Supplementary Materials
S1. FER Baseline Comparison
Five FER-specialized models — PosterV2 (κ = 0.878), MobileViT (κ = 0.848), EfficientNet (κ = 0.823), BEiT (κ = 0.713), EmoNet (κ = 0.665) — were evaluated on the same 1,440 images. FER models achieve higher classification accuracy than most VLMs but show near-zero or negative arousal correlations (r = .126–.448).
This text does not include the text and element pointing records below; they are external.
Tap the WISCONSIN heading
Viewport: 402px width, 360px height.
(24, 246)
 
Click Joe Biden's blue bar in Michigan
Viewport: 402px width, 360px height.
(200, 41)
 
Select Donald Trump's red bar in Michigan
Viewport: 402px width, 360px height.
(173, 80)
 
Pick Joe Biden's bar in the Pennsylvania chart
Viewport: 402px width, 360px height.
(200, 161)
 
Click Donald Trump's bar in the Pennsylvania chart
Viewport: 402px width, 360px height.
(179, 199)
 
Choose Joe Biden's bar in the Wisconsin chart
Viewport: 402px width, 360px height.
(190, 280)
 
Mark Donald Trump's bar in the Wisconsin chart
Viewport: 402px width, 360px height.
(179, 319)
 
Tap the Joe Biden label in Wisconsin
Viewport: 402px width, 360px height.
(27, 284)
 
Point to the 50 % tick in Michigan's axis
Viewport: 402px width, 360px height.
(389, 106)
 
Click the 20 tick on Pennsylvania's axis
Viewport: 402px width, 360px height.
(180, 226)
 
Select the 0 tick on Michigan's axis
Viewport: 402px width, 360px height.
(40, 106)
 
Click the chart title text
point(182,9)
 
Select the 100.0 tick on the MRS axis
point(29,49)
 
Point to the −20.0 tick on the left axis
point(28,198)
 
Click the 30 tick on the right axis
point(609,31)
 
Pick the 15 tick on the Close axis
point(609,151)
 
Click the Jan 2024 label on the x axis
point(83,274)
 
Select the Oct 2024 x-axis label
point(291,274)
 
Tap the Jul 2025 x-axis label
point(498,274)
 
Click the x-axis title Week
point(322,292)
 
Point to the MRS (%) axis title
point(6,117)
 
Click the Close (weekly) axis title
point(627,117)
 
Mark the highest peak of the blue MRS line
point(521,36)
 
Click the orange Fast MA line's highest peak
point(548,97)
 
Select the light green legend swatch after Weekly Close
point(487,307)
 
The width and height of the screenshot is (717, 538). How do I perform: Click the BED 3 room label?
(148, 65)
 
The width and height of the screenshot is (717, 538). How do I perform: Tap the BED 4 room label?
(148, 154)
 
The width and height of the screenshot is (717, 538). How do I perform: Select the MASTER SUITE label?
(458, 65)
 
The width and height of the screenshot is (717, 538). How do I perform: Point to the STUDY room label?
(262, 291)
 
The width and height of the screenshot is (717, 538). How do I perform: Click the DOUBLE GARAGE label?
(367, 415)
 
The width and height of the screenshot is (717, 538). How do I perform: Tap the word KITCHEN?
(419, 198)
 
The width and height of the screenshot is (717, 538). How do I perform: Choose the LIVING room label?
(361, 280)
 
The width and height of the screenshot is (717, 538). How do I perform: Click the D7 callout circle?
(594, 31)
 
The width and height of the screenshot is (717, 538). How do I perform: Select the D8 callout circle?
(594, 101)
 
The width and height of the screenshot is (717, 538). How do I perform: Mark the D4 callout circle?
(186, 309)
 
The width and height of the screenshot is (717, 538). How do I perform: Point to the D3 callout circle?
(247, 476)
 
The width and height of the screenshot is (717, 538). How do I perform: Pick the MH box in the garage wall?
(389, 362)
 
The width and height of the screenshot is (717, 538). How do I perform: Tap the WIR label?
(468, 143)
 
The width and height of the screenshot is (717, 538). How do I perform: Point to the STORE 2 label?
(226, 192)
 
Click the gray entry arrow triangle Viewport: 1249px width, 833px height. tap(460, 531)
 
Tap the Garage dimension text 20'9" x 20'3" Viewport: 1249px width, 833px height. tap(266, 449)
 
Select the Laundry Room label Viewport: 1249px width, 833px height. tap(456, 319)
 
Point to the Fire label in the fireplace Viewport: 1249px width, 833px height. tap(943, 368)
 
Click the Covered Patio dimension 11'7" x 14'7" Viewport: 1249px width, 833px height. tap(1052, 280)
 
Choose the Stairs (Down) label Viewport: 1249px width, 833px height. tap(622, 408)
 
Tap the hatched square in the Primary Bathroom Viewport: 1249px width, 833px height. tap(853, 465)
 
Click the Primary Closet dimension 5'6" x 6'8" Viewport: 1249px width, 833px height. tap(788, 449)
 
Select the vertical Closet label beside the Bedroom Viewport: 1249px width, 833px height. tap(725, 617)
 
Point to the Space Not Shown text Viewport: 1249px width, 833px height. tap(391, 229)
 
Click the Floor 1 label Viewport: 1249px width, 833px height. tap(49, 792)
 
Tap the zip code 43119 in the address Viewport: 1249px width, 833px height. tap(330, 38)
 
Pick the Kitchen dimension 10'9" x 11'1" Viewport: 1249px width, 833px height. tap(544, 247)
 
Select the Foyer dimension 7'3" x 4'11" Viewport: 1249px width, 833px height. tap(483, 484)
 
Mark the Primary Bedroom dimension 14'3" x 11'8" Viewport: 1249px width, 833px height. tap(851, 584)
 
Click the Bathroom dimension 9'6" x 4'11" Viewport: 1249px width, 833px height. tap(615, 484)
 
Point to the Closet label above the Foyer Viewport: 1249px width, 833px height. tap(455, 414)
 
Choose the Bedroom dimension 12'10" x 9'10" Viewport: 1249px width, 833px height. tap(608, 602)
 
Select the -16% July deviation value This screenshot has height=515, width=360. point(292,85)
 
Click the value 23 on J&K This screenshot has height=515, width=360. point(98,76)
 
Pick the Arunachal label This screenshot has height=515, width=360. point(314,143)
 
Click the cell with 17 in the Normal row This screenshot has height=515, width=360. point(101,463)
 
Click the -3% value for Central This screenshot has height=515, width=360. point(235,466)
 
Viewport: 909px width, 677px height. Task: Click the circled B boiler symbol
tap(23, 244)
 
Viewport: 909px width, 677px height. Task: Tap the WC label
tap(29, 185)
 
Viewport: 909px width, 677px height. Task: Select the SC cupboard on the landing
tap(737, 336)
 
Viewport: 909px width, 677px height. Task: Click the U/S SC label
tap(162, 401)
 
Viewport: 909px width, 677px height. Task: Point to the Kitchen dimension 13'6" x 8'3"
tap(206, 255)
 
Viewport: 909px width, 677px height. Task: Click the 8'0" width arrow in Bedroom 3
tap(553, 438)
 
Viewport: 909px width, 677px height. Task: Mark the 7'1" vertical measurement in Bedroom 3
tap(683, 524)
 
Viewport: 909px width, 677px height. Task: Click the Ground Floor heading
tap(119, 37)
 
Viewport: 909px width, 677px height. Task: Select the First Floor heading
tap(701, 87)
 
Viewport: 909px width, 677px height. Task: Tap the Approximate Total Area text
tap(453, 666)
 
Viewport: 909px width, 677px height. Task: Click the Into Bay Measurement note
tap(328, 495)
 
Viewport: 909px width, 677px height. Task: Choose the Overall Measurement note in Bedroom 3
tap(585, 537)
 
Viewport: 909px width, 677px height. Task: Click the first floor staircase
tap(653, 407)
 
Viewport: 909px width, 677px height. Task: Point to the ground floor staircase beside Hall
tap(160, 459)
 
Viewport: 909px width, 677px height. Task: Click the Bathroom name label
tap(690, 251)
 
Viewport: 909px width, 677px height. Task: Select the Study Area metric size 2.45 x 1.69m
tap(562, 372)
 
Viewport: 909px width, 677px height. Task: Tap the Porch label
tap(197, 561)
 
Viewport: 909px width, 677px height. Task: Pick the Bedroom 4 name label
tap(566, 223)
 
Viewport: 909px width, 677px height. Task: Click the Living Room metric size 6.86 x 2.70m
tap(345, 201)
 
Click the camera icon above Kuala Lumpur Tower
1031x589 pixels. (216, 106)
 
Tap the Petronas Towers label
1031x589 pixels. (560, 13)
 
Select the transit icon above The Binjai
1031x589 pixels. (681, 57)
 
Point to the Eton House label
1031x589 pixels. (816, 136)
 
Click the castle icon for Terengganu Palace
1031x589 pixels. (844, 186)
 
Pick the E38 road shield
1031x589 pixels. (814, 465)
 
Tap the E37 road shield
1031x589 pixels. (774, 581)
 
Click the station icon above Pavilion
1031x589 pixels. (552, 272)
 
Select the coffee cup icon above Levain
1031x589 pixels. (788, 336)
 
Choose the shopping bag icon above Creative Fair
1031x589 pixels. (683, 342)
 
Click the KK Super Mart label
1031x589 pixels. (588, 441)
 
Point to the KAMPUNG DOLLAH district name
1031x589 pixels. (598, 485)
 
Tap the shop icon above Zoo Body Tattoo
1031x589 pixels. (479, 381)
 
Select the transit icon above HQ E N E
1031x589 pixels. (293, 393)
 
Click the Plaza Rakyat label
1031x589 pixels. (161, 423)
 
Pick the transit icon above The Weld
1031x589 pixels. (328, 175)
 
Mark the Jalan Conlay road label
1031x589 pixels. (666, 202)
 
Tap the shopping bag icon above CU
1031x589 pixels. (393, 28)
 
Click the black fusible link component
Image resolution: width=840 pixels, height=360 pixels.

The complementary performance profiles — FER dominance in classification and valence, VLM dominance in arousal — suggest fundamentally different processing strategies, though the comparison is not strictly equivalent due to VLMs’ access to categorical labels during arousal rating via the context-carry design.
Table S1. Combined VLM and FER model ranking (11 models).
| Rank | Model | Type | Thinking | Accuracy | κ |
|---|---|---|---|---|---|
| 1 | PosterV2 | FER | — | 0.899 | 0.878 |
| 2 | Gemini 2.5 Flash | VLM | Yes | 0.881 | 0.855 |
| 3 | MobileViT | FER | — | 0.875 | 0.848 |
| 4 | EfficientNet | FER | — | 0.854 | 0.823 |
| 5 | GPT-4o-mini | VLM | No | 0.812 | 0.766 |
| 6 | Qwen3-VL-4B | VLM | Yes | 0.806 | 0.764 |
| 7 | BEiT | FER | — | 0.766 | 0.713 |
| 8 | Gemma3-12B | VLM | No | 0.761 | 0.698 |
| 9 | EmoNet | FER | — | 0.731 | 0.665 |
| 10 | Gemma3-4B | VLM | No | 0.726 | 0.646 |
| 11 | LLaMA-3.2-11B | VLM | No | 0.613 | 0.458 |
S2. FER Valence and Arousal Statistics
Table S2. Valence prediction: FER models.
| Model | Pearson r | MAE |
|---|---|---|
| MobileViT | .950 | 0.916 |
| EfficientNet | .940 | 1.063 |
| EmoNet | .928 | 0.795 |
Table S3. Arousal prediction: FER models.
| Model | Pearson r | MAE |
|---|---|---|
| EfficientNet | .448 | 1.696 |
| MobileViT | .409 | 1.864 |
| EmoNet | .126 | 1.369 |
FER arousal predictions are presented separately because FER models predict arousal directly from pixels without intermediate categorical representations, operating under a fundamentally different information regime than VLMs and humans, who both process categorical emotion before dimensional intensity.